Budget cuts and poison control centers

COVID-19 left state budgets in tatters, but defunding poison control centers isn't the answer.

Alex Garrard, Medical Affairs Director •

It didn’t make headline news, but earlier this year poison control centers (PCCs) were fighting for their existence in states like Georgia and Kentucky.

One would think that, with calls to such centers on the rise (due largely to misinformation around treating Covid-19), these centers would be spared from state budget cuts. Yet this year, those decisions will be even more difficult than usual, seeing as the pandemic has wiped out billions in revenue – Ohio, for example, saw a nearly $1 billion dollar revenue loss between February and April – leaving some states on the verge of bankruptcy and others grasping for emergency loans.

The discussions surrounding these budgets tend to be (justifiably) focused on education, health care and police-related expenditures. But as states continue to make cuts, we would do well to not let one crucial area of public health go by the wayside in the very moment we need it most.

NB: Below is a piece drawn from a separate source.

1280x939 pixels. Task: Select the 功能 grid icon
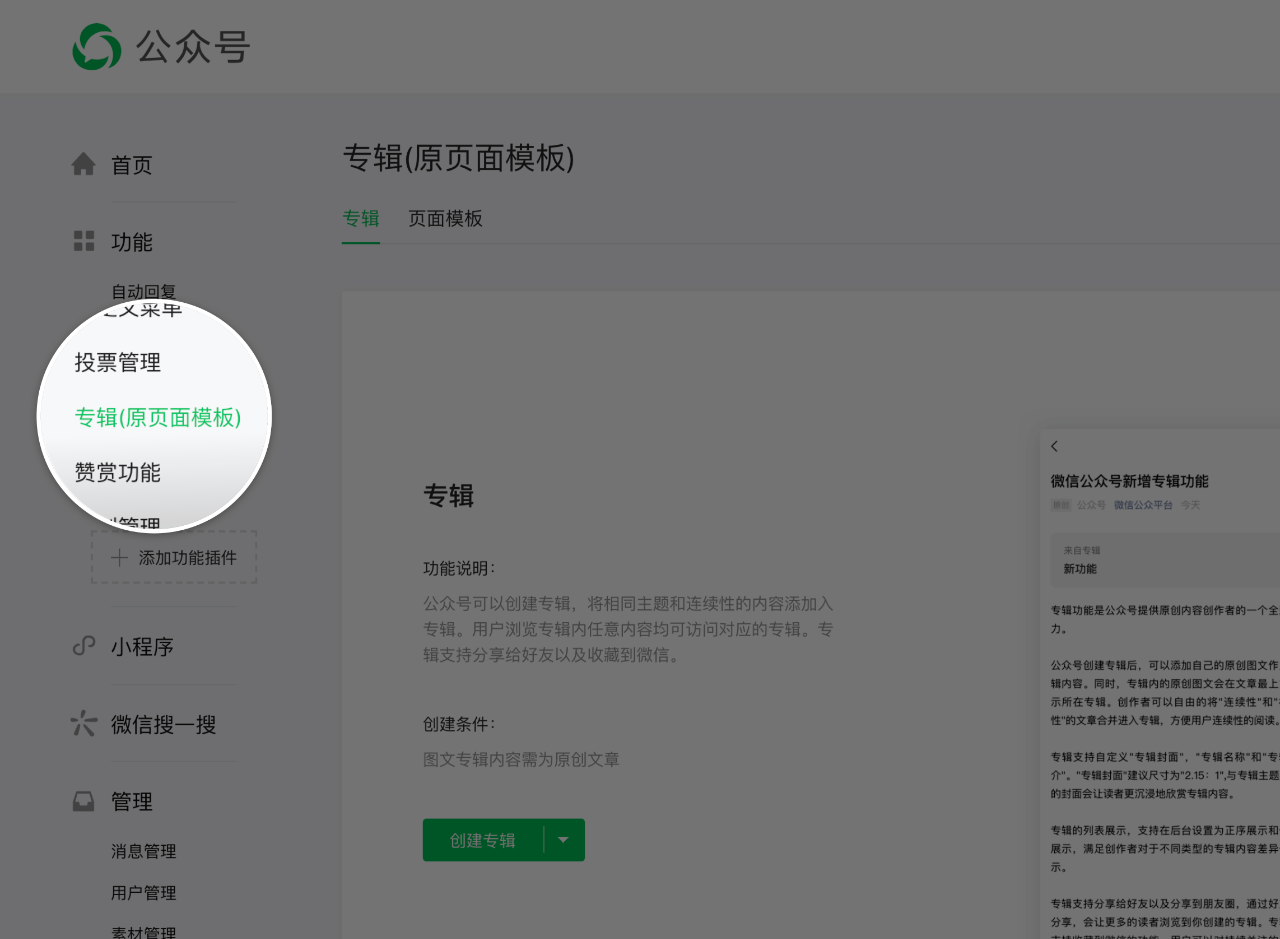click(84, 241)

We must support our nation’s poison control centers.

Historically underfunded – and more important than ever

If states decide to slash funds to their PCCs, it wouldn’t be for the first time. Our nation’s poison control centers regularly have to validate their existence to federal and state legislatures who seem to forget the work they do as one of our first lines of emergency medical care.

This is not a passing trend: in 2011, Congress nearly cut all funding for PCCs in the U.S.; in 2009, California completely eliminated the state’s poison control service; and in Virginia, funding for PCCs dwindled from nearly $2 million in 1998 to $500,000 in 2011-2013.

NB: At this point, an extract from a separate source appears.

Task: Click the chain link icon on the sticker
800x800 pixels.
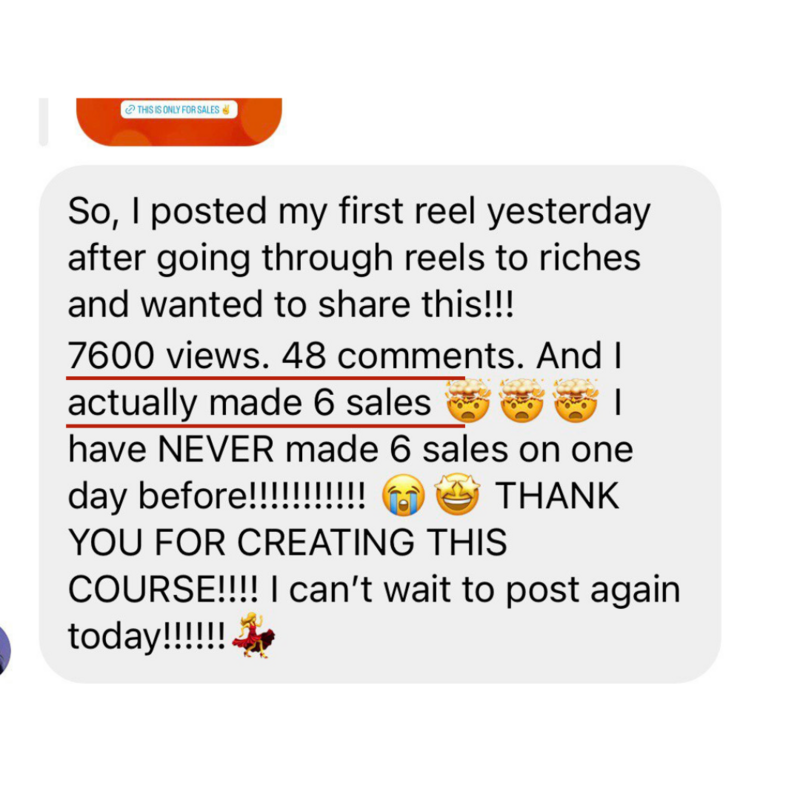Action: [x=130, y=110]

Despite budgetary pressures, now is not the time to put these centers on the chopping block. Calls to PCCs have been spiking as well-intentioned but misinformed Americans self-medicate, and as children, now at home full-time, ingest any number of cleaning supplies their parents left laying around in an effort to keep homes disinfected. An online survey of 502 Americans released in June by the CDC found that more than a third misused disinfectants and other cleaners in an effort to prevent infection from Covid-19.

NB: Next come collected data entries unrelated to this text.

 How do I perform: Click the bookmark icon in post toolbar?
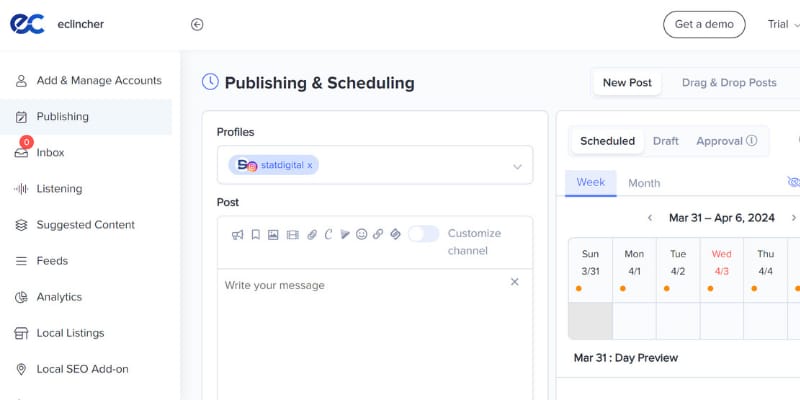click(x=256, y=235)
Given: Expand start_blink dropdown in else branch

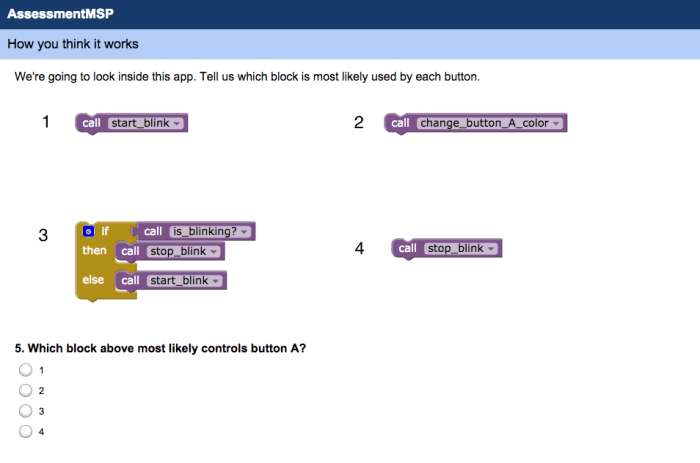Looking at the screenshot, I should (215, 280).
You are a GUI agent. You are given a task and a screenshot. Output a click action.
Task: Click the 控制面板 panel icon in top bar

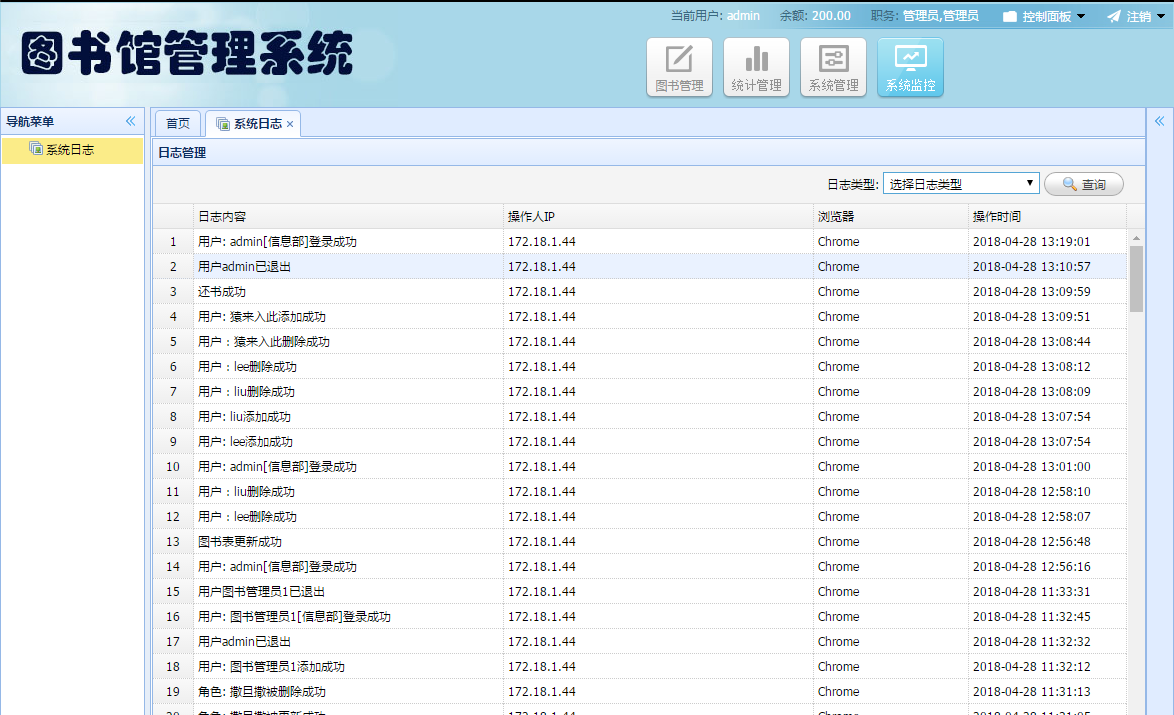1010,15
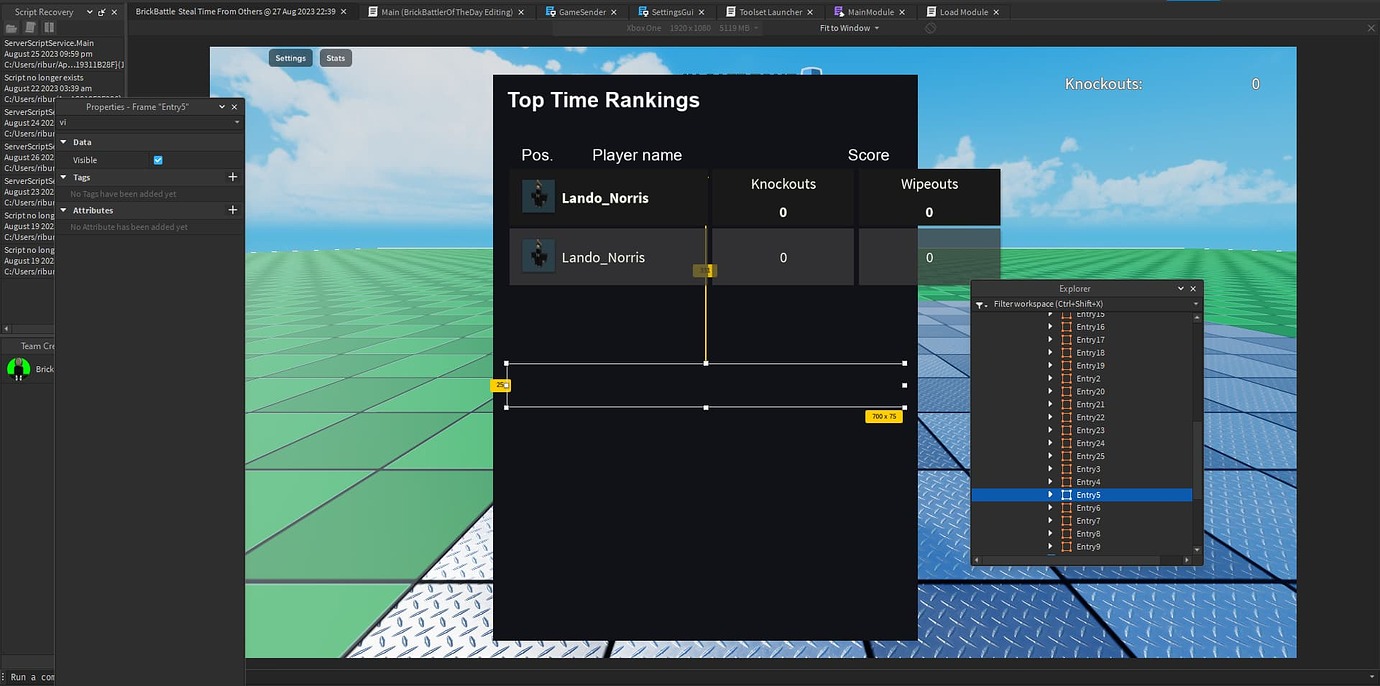Viewport: 1380px width, 686px height.
Task: Add a new Tag using the plus icon
Action: point(232,176)
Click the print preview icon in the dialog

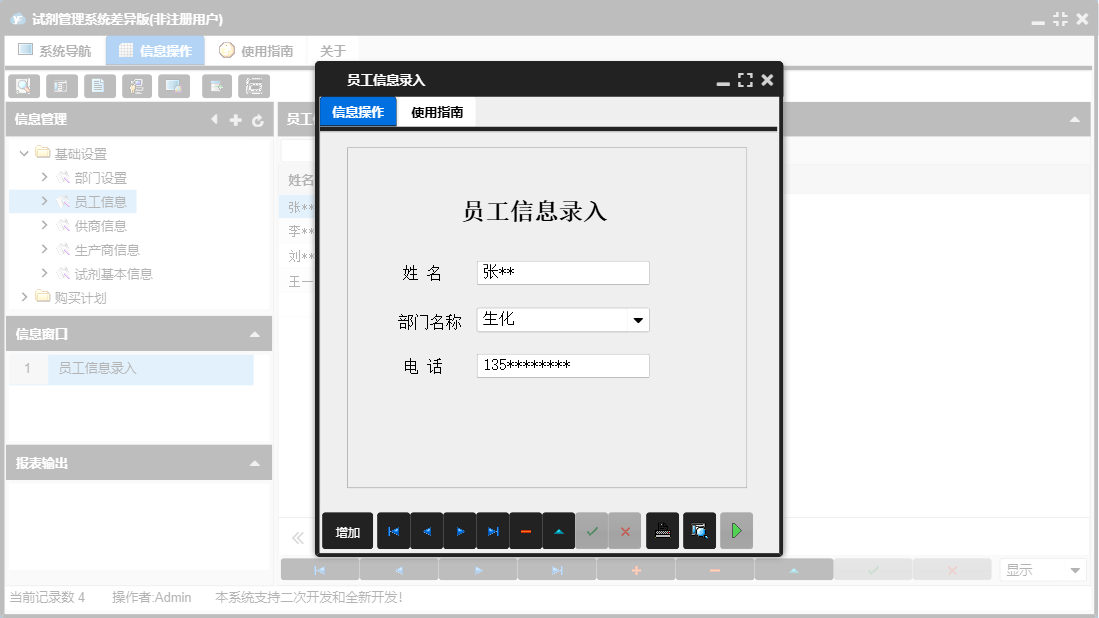pyautogui.click(x=699, y=531)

Yet our nation’s PCCs – and the medical toxicologists and other healthcare professionals who staff them – do more than respond to emergency calls; they’re also who we rely on to inform the masses during a time rife with life-threatening misinformation, scams, and hundreds of new e-commerce sites claiming to have virus-fighting products.

Misinformation spreads on fear and panic, and while some may believe the worst is past, other states have witnessed a surge in new COVID-19 cases as they reopen for business. This, in turn, may fuel more problems in need of PCCs’ attention – compounding emergencies caused by opioid overdose, suicide attempts and accidental ingestion of toxic substances.

Georgia, whose legislature proposed cuts to PCCs, happens to be one of those states with a surge in new cases. They would do well to follow Kentucky’s example: there, the Governor responded to a rise in calls to its PCC by giving it more funding, not less, to create a dedicated coronavirus hotline. Calls jumped to 10 times the usual volume within the first month of the expanded program.

If Georgia and others follow suit, they might find that the savings – whether it’s COVID-19-related, opioid-related, snake bites, or otherwise – outweigh the costs. Decades of studies have shown that for every dollar spent on poison control, cost savings of $6 to $36 are earned.

Specialists in poison information and toxicologists staffing the poison control hotlines may not make front page news or be portrayed in movies and TV. But they’ve been on the front lines of this and many other public health calamities in this country. We shouldn’t abandon them in the very moment we need them the most.